Les caractéristiques structurelles :
- Fondations en chêne : technique similaire à la cathédrale de Metz
- Murs en granite : 60 cm d'épaisseur pour la résistance
- Poutres de soutènement : 40 cm de diamètre pour porter les charges
- Renforts de pierre : contreforts contre la poussée des stocks
Évolution moderne
Après la Seconde Guerre mondiale, l'ensemble des bâtiments et des vanneries a été réhabilité. Les ponts, autrefois en bois, ont été reconstruits en béton armé. Le parvis, les ponts et les sols du rez-de-chaussée des deux bâtiments principaux ont été rehaussés d'environ 80 cm, d'où la faible hauteur sous plafond actuelle du rez-de-chaussée, probablement pour mieux faire face aux crues de la Nied.
Lors des premiers travaux engagés en 1991, en creusant dans l'actuelle chaufferie, de grandes dalles de pierre d'environ 80 cm sur 50 cm ont été découvertes. Leur disposition laisse penser qu'elles recouvraient autrefois la totalité du sol de l'ancienne meunerie.
L'ancien déversoir, encore visible à proximité du séquoia, a été partiellement détruit pendant la Seconde Guerre mondiale. Le syndicat des Nieds réunies a créé un enrochement à la pointe de l'île et reconstruit un nouveau déversoir légèrement en aval, en l'élargissant pour améliorer l'écoulement des eaux en période de crue. Le niveau de ce nouveau déversoir a été soigneusement recalculé pour s'aligner avec celui de la margelle située sous la petite vanne de l'écluse principale.
Tout le bois des vannes a été remplacé dans les années 2000. La partie basse de la vanne de décharge a fait l'objet d'une rénovation spécifique en 2023, prolongeant ainsi la fonctionnalité et la pérennité de l'ensemble hydraulique.
La banalité des moulins dans le contexte féodal
Le concept de banalité des moulins, issu du droit féodal, stipulait que les habitants d'une seigneurie étaient obligés d'utiliser exclusivement le moulin banal du seigneur pour moudre leur grain. Cette obligation s'accompagnait souvent de taxes ou de redevances et était une source significative de revenu pour les seigneurs.
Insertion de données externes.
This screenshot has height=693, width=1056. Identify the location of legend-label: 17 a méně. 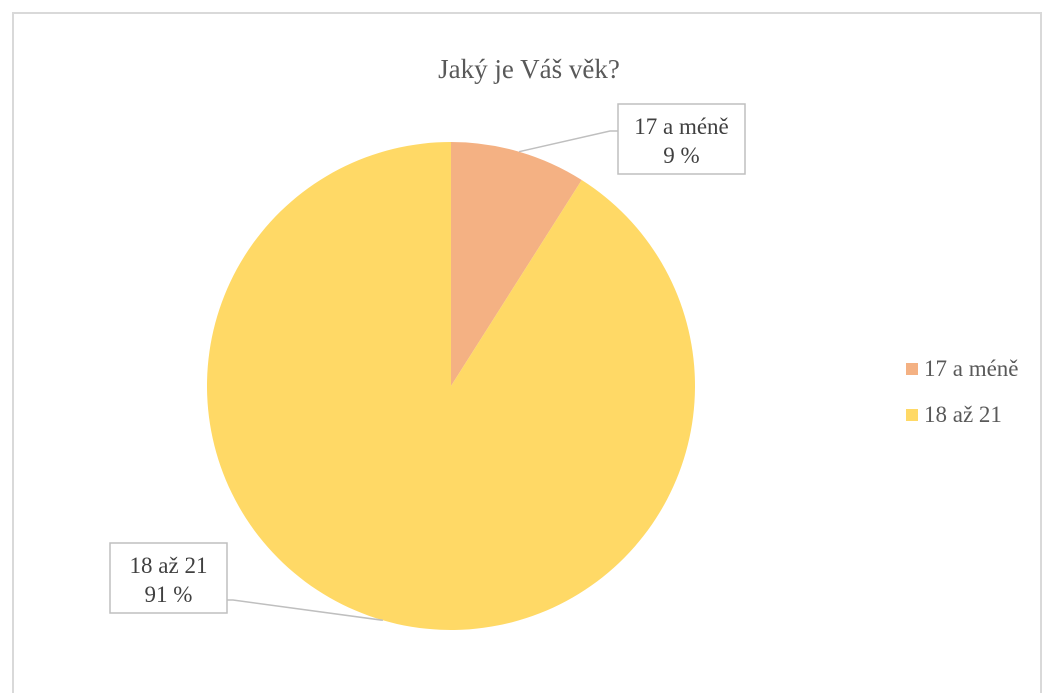
(972, 368).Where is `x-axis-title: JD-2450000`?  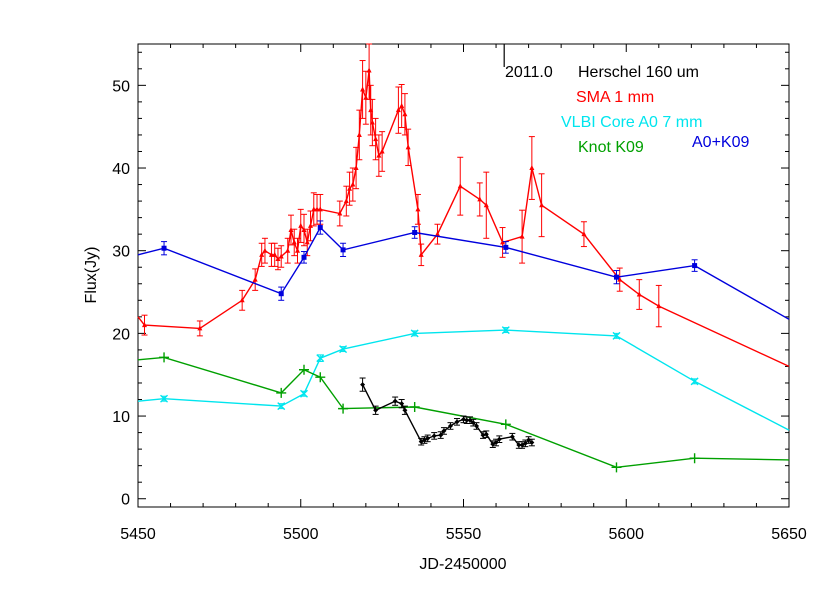 x-axis-title: JD-2450000 is located at coordinates (462, 564).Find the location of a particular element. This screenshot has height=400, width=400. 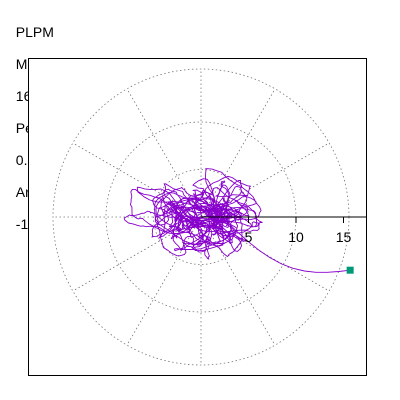

tick-label-10: 10 is located at coordinates (296, 237).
Historiquement, la banalité était justifiée par les investissements significatifs du seigneur dans la construction et l'entretien des moulins. En retour, les habitants étaient tenus de faire moudre leur grain au moulin seigneurial, sous peine d'amendes. Initialement, cette règle visait à assurer une gestion centralisée et efficace des ressources en eau et des équipements de mouture.
Des édits royaux en France, tels que ceux de 1571 et 1616, ont renforcé cette exclusivité en interdisant la construction de moulins privés. Toutefois, face à l'insuffisance des moulins banaux et à la croissance démographique, des assouplissements ont été observés. Les particuliers pouvaient désormais établir leurs propres moulins, moyennant le paiement d'une redevance, ce qui marquait un relâchement progressif du contrôle seigneurial sur cette ressource vitale.
Au fil du temps, les limitations des moulins banaux devenaient de plus en plus apparentes. Les moulins étaient souvent éloignés, difficiles d'accès, surtout en hiver, et pouvaient être insuffisants pour couvrir les besoins de tous les habitants, surtout durant les périodes de sécheresse où les moulins manquaient d'eau pour fonctionner efficacement. Cette situation conduisait parfois les habitants à se tourner vers d'autres moulins, où ils subissaient des prix exorbitants.
La banalité des moulins, bien qu'utile durant le Moyen Âge pour réguler l'utilisation des ressources, est devenue un sujet de mécontentement au fur et à mesure que la société évoluait vers moins de contraintes féodales. Les tensions entre les obligations seigneuriales et les besoins des communautés rurales illustrent la complexité des relations sociales et économiques dans la France pré-révolutionnaire.
La banalité des moulins est un exemple de la manière dont les structures de pouvoir historiques régulaient les activités économiques et impactaient la vie quotidienne. Avec le temps, les pressions économiques et démographiques ont poussé à des réformes, reflétant le passage d'une société régulée par des privilèges féodaux à une organisation plus flexible et adaptée aux réalités économiques.